SNSなどの普及により、多くの人が自分のアカウントを持ち、そこで意見などを公表し、不特定多数の人とやり取りしています。インターネットの怖さを知っている世代は実名を簡単に明かさないことが一種のマナーとなっていますが、若い世代や団塊の世代のように怖さを知らない世代は実名でやり取りをします。すると、トラブルに発展した場合、明らかなウソを書かれ、嫌がらせをされることがあります。こうした嫌がらせはネット上でいつまでも残り続け、それを見た人が本当であると信じ込み、実生活にまで影響を与えることになります。もしそのような目に遭遇した場合、個人レベルでどこまでの誹謗中傷対策ができるのか、ネット社会を生きる上での身を守る手段として知っておくことが求められます。

書き込みの削除をしてもらうことが前提

ネットで悪口を書かれ、それがとても許容できないレベルであった場合、誹謗中傷対策として必要なのは、その書き込みを削除してもらうということです。ただ、悪意を持って悪口を書いた人は、言論の自由などと言い張ってなかなか応じてくれないことがあります。
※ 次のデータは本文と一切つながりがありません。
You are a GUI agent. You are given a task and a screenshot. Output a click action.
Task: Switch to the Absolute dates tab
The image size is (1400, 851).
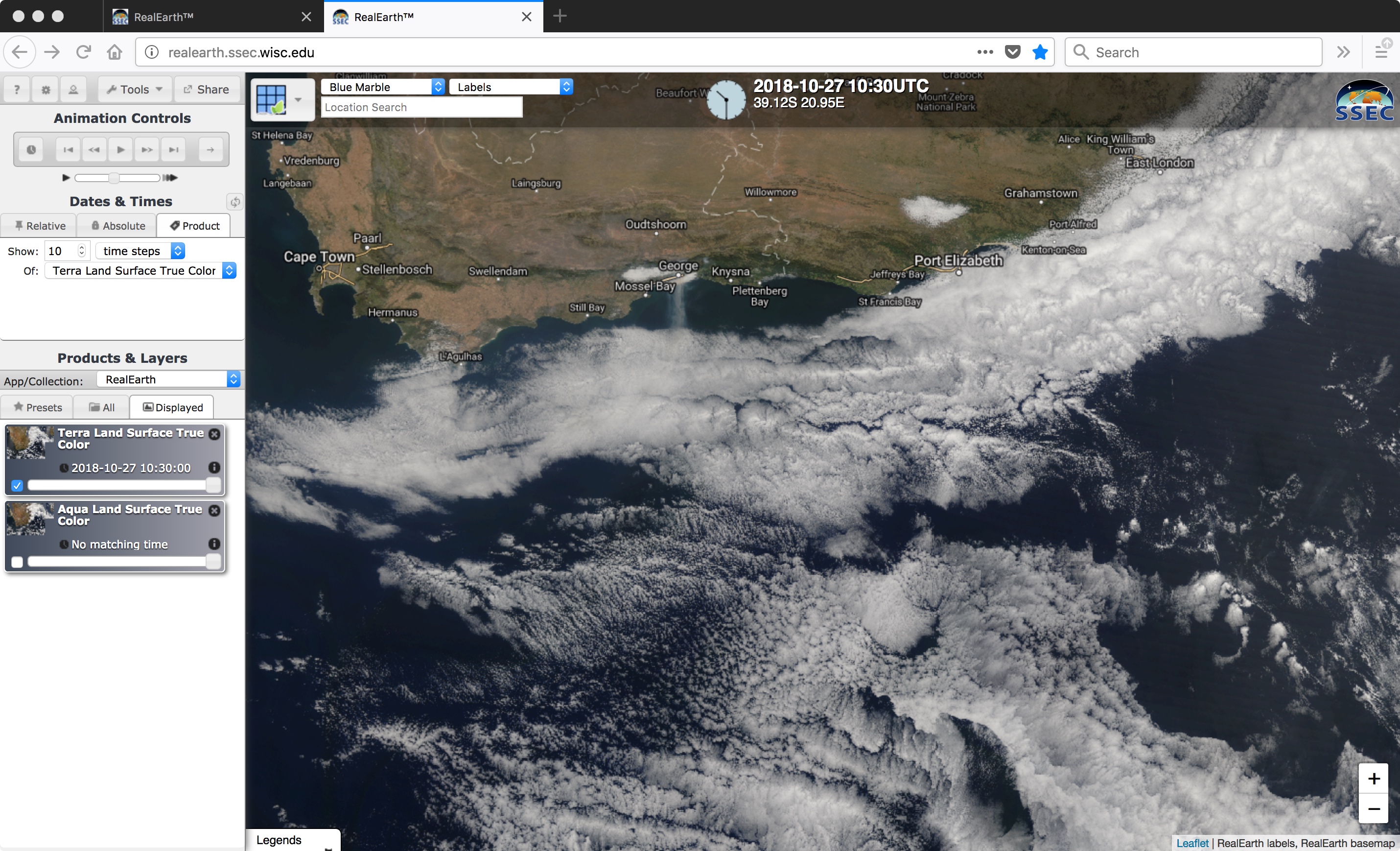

そうした時に管理者に削除依頼を求めることになります。ここで削除してくれれば、この問題は解決します。しかし、ここでも相手側が言論の自由を主張するケースがあるため、そうなると裁判で削除を求めることになります。名誉毀損に該当するのかなどが争われ、認められれば削除が強制され、賠償金がもらえることもあります。削除依頼をすることが大前提であり、それすら断られた場合には裁判に発展させるというのが基本的な流れとなっていきます。

罪に問われることもあるため要注意

誹謗中傷をすることは場合によって、罪に問うことができます。名誉毀損罪、侮辱罪が該当することになり、いくら匿名だからといって悪質なことを書いていると痛い目に遭います。あまりにもひどい場合には名誉毀損罪、侮辱罪の適用をしてもらえるよう動くことも必要であり、弁護士にお任せすることになります。個人レベルで対策をしていく場合、実名を出さない、プライベートな情報はできる限り公表しないといったことが必要です。中には、実名を出していないのに、投稿した写真などで個人情報を推定し、突き止める人もいます。名前を出さなければそれでいいというわけではないのも怖いところです。そして、過激なことを言わないようにし、個人情報につながるものは少しも出さないことをすれば、十分な対策となります。